Excerpted passage:
I have adored Irish literature ever since I read the incredible Milkman by Anna Burns, which I would recommend to anyone.
So when Claire Keegan was shortlisted for the Booker Prize it was like dangling a carrot.
I read, or should I say devoured, Small Things Like These on a lazy Sunday afternoon, and it was well worth it.
This book is a short read but will stay with you for so much longer.
The first sentences of the novel establish a sense of time and place as the town of New Ross moves from a bright, yellow-leaved Autumn to a bleak, rainy Winter.
The contrast of the crisp Autumn leaves with the dark-as-stout river creates a pathetic fallacy, as the description moves from hope and abundance to depressing times that must be endured.
“In October there were yellow trees.
“Then the clocks went back the hour and the long November winds came in and blew, and stripped the trees bare.
“In the town of New Ross, chimneys threw out smoke which fell away and drifted off in hairy, drawn-out strings before dispersing along the quays, and soon the River Barrow, dark as stout, swelled up with rain.” (Chapter 1, Page 6)
Already an international bestseller, Small Things Like These is a deeply affecting story of hope, quiet heroism and empathy from one of our most critically lauded and iconic writers.
It is 1985 in a small Irish town, during the weeks leading up to Christmas.
Bill Furlong, a coal merchant and family man, faces his busiest season.

Problem: Retype the review of Small Things Like These from "Already an international" up to and including "his busiest season.". The rows after this point are separate material and unrelated to the review.

Given data:
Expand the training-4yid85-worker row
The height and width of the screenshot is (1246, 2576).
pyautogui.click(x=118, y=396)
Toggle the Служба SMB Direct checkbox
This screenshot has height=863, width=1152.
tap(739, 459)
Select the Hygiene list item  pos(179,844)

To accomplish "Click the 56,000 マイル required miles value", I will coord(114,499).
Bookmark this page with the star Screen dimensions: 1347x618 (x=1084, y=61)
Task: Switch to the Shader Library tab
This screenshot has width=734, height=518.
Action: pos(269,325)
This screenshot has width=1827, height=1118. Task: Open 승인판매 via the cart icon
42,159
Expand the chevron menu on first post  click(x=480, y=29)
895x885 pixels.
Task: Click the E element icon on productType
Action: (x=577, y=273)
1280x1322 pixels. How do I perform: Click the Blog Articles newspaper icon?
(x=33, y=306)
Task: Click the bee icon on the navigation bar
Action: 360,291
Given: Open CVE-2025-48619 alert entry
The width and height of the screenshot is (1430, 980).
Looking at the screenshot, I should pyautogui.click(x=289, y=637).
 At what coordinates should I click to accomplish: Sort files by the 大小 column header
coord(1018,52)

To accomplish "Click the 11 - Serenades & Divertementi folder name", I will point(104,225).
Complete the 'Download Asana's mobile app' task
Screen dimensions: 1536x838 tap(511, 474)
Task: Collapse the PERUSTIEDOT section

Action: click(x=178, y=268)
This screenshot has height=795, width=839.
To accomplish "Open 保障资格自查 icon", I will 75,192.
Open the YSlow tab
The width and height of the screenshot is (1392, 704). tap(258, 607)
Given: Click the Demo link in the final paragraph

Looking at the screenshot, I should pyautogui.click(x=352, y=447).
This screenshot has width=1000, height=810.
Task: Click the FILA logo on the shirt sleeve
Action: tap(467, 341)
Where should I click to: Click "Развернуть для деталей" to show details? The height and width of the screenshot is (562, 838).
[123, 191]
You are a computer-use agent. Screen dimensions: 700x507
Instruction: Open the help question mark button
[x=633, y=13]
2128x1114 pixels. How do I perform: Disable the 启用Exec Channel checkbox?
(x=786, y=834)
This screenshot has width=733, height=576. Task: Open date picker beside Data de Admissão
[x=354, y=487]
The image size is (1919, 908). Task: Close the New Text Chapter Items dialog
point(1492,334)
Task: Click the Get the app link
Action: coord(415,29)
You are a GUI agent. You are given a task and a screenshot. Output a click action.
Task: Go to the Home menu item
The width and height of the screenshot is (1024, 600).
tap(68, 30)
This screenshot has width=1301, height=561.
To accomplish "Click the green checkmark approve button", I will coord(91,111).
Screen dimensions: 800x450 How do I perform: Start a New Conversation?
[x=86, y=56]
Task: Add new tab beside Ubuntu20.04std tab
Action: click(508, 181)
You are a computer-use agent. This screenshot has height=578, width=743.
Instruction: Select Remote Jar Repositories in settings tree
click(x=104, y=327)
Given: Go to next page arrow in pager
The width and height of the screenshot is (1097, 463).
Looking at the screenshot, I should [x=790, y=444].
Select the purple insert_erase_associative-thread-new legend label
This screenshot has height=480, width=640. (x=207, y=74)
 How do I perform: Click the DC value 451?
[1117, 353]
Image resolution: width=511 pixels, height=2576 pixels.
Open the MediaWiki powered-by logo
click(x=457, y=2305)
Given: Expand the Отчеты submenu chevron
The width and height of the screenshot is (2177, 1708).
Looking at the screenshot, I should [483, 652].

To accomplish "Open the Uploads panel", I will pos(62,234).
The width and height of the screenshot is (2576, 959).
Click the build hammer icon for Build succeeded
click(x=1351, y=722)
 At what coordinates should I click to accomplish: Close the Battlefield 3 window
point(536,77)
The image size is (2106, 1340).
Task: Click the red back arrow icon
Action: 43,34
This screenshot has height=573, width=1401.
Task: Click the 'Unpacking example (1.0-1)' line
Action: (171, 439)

Expected output:
Already an international bestseller, Small Things Like These is a deeply affecting story of hope, quiet heroism and empathy from one of our most critically lauded and iconic writers.
It is 1985 in a small Irish town, during the weeks leading up to Christmas.
Bill Furlong, a coal merchant and family man, faces his busiest season.